Yes, looking at this output, the shim is by unfortunately by far not sufficient enough to provide reliable estimates. MRS requires some attention to the shim quality - which can mean spending extra time getting it right, especially on older Siemens systems this may sometimes even include manually optimizing the shim currents. If all datasets look like this, I would not recommend placing too much trust into the outcome. Poor data quality is also quite a likely explanation why Gannet fails to properly process or model your data. The display on the console is not really a great substitute for looking at your data (or judging the quality), since its options are relatively limited.
The desire to get as many datasets as possible out of an hour of scan time is understandable, but the risk is always that all datasets end up with sub-optimal quality. An additional complication can arise from running edited MRS immediately after fMRI or DTI acquisitions, since these can induce drift on some systems, and that drift can’t be corrected properly depending on its extent.

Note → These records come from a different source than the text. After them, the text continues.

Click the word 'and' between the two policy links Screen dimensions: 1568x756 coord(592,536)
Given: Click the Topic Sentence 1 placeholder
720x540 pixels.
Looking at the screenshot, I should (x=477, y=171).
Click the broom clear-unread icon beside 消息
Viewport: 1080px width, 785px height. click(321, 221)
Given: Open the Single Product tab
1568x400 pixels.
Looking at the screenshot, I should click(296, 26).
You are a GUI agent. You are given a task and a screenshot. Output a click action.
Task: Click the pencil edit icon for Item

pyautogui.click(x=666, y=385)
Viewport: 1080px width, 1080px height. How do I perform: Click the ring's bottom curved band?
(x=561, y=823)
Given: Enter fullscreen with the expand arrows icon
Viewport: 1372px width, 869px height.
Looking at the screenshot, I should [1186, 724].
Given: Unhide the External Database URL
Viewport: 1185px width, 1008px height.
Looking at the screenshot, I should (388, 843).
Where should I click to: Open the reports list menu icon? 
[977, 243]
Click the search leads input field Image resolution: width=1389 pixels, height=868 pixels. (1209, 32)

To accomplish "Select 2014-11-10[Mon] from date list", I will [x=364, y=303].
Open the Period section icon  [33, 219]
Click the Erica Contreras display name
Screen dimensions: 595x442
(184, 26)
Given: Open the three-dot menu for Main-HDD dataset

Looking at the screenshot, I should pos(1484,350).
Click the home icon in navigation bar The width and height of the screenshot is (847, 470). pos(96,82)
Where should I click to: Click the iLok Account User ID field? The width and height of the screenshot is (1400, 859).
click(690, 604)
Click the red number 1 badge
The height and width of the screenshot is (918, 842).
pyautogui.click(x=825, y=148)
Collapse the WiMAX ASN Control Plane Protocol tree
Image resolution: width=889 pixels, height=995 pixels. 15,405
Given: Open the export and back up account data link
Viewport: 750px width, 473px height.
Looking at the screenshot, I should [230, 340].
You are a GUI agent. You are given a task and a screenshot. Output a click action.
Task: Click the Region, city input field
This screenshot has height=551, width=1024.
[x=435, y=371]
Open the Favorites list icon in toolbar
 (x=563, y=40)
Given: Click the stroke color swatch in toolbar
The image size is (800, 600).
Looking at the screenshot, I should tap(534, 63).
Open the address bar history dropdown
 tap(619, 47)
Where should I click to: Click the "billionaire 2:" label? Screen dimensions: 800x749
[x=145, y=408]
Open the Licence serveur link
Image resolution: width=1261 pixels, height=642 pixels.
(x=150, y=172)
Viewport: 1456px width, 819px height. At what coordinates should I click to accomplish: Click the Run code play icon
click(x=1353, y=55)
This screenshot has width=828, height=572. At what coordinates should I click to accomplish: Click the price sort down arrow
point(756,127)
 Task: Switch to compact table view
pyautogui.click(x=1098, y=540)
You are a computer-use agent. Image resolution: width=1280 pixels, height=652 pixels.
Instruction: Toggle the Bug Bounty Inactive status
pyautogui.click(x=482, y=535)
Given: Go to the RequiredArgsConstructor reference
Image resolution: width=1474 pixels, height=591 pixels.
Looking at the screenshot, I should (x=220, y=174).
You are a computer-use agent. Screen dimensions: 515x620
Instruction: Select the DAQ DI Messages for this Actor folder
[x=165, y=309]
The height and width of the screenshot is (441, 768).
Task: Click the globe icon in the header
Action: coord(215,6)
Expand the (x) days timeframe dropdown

I recommend that you eat up the loss of 1.5 datasets (which very likely won’t be usable at all) and save the next 18.5 by spending more time on the shim, and exporting TWIX data. I’m also happy to assist reviewing or setting up future protocols that you may want to design. MRS is tricky, edited MRS even more so, and it’s easy to get tangled up in the (not necessary consistent or helpful) literature, especially when it’s the first time venturing out into MRS world. For MEGA-PRESS of GABA, the classic Mullins paper is a good starting point; for MRS in general, I’ll gladly point you to the list of consensus papers that has come out over the last couple of years. We’re currently working on an evidence-based “Beginner’s Guide to MEGA-PRESS of GABA”, but that will take a few more months, I expect.
Do not hesitate to ask any further questions that you may have - providing a path for MRS newcomers to reach out for advice was one of the main motivations to create this forum.